Los dos milagros que hoy escuchamos, se realizan gracias a la fe de dos personas que no seguían a Jesús, dos personas que habían luchado a nivel humano para conseguir lo que necesitaban y no lo habían logrado, Jesús es su última esperanza. El poder de Jesús no lo negamos, pero sí debemos cuestionar nuestra fe en Jesús, nuestro modo de creer y de relacionarnos con Él. Debemos repensar el ¿cómo creo? ¿cómo me dirijo a Jesús? En estos tiempos difíciles, de incredulidad e indiferencia religiosa, ¿cómo expreso mi fe? Recordemos que Jairo creyó a pesar de que su hija estaba muerta. La mujer hemorroísa creía sanar con sólo tocar el manto.
Al ver tanta violencia, tanta muerte, en mi Diócesis, en mi País, y meditar este Evangelio, se me viene a la mente que, la Iglesia que formamos todos los bautizados, y pienso muy en concreto en esta Iglesia Particular, mi querida Diócesis de Apatzingán, que no obstante tanto crimen que se comete, no está llamada a ser un tanatorio o funeraria donde se reciba cuando se muere, y nuestra fe no es un vestido que se utiliza cuando morimos, o dicho de otra manera, ser cristianos no es hacer ‘pompa fúnebre’, sino hacer un ‘hola’ a la vida. Y ¿dónde está la vida? Sólo en Jesús, quien es Resurrección y Vida. “Yo he venido para que tengan vida y la tengan en abundancia”, nos dice.

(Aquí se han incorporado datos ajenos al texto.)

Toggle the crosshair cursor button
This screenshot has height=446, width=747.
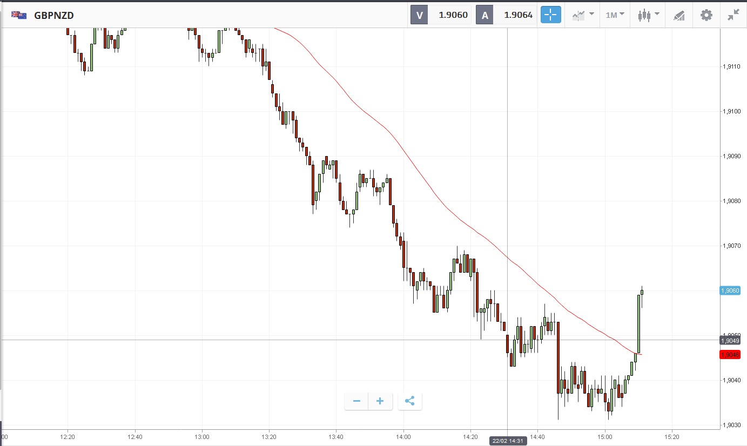click(x=550, y=15)
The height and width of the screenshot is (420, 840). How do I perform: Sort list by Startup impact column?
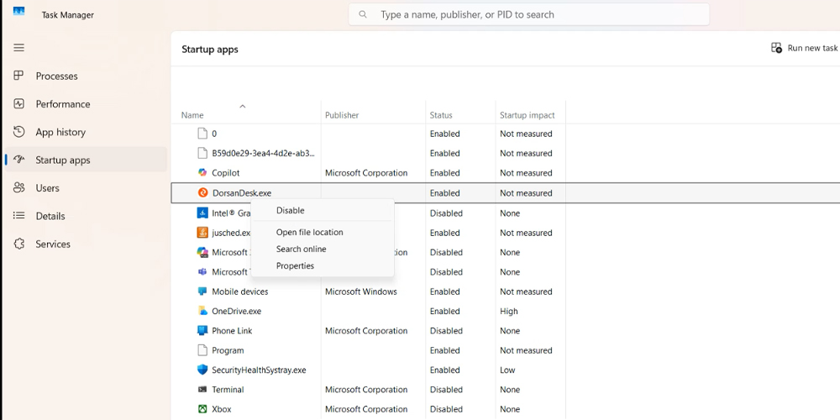[x=526, y=115]
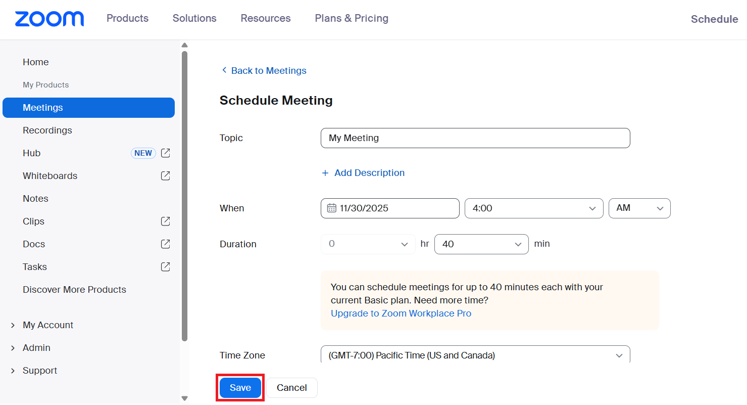Expand the My Account section
This screenshot has height=405, width=747.
tap(13, 325)
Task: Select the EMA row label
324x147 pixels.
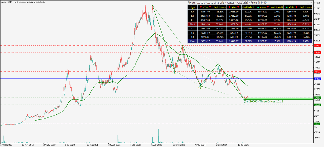Action: 192,41
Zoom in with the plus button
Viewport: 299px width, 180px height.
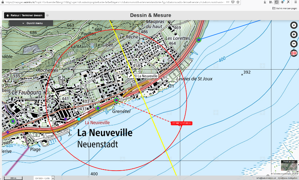[x=294, y=34]
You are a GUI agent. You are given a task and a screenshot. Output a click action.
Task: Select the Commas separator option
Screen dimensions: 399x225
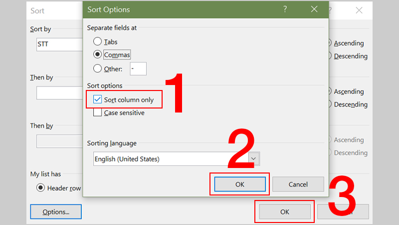pos(97,55)
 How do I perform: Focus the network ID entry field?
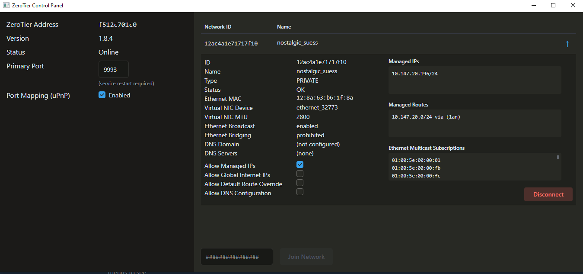[x=236, y=257]
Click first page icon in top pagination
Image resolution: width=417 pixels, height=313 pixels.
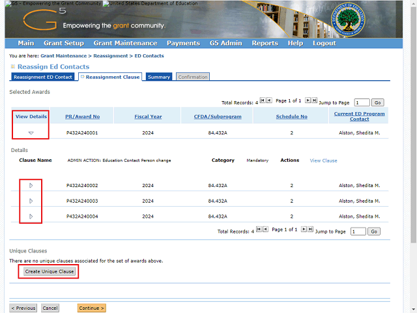point(262,101)
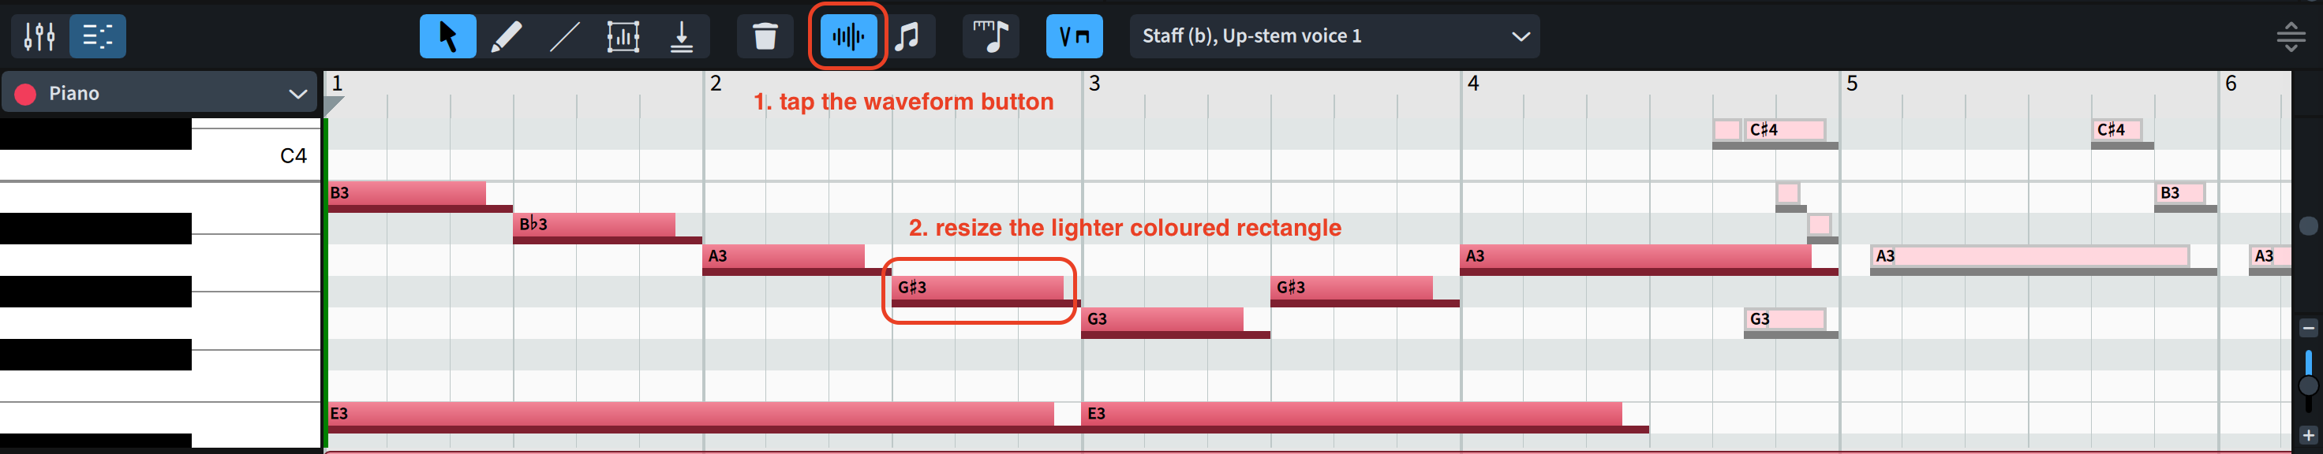Image resolution: width=2323 pixels, height=454 pixels.
Task: Choose the pencil draw tool
Action: [x=506, y=37]
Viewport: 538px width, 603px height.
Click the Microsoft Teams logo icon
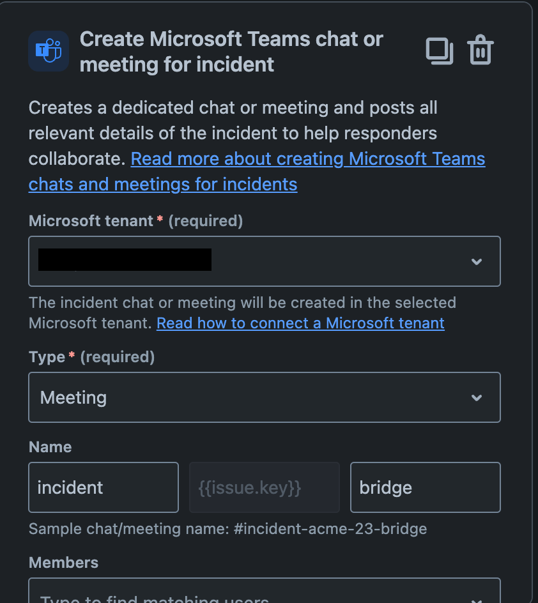[49, 51]
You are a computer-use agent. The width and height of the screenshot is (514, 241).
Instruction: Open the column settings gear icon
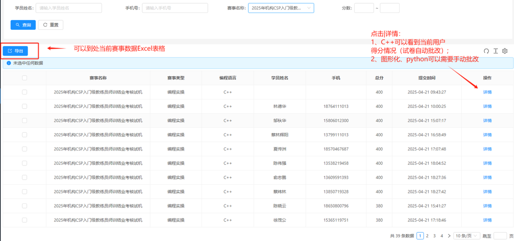point(505,51)
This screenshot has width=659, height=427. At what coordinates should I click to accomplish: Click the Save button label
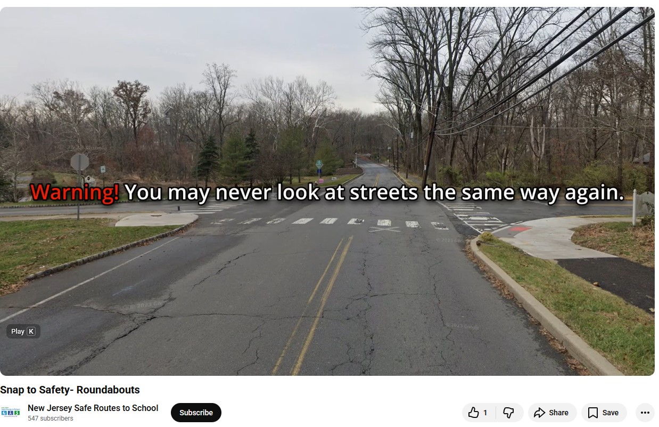tap(610, 413)
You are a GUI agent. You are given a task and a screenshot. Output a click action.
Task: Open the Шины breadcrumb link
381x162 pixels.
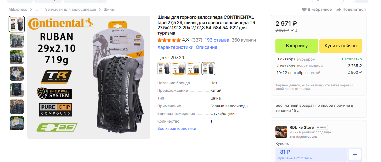109,10
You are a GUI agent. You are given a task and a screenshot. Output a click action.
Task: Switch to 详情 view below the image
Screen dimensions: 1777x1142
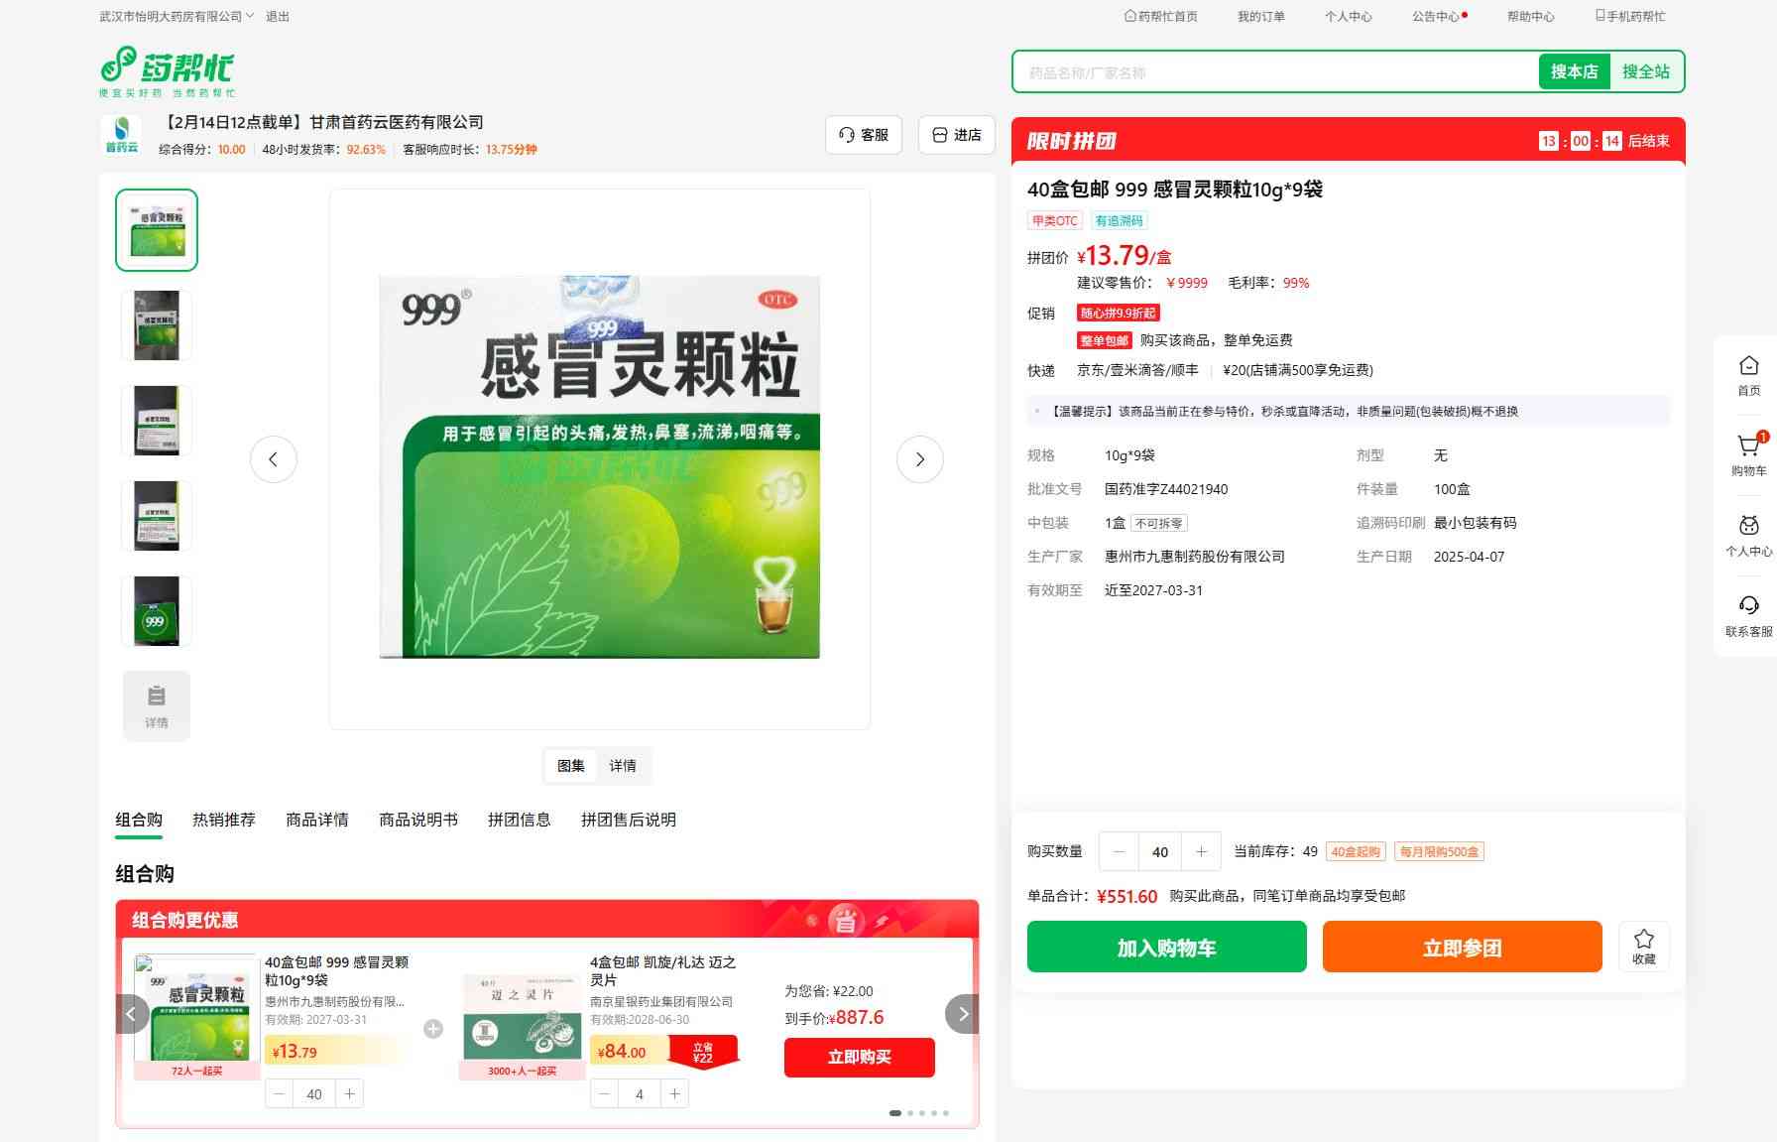[623, 766]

Nuestra fe está en Jesús, por eso: ¿Cómo muestro mi fe en Él? Recordemos lo que dice John Henry Newman: “La fe es adhesión a la persona de Jesús y a su Palabra; es una adhesión de mente y voluntad”. Quiere decir que no basta que digamos que tenemos fe, que practiquemos algunos actos de piedad, que realicemos algunas obras de caridad, debemos mostrar nuestra fe en nuestros actos siendo sembradores permanentes de vida como Jesús, con nuestros gestos, con nuestras palabras, con nuestras acciones, con nuestra fe.
Les bendigo a todos, en el nombre del Padre, y del Hijo, y del Espíritu Santo. ¡Feliz domingo para todos!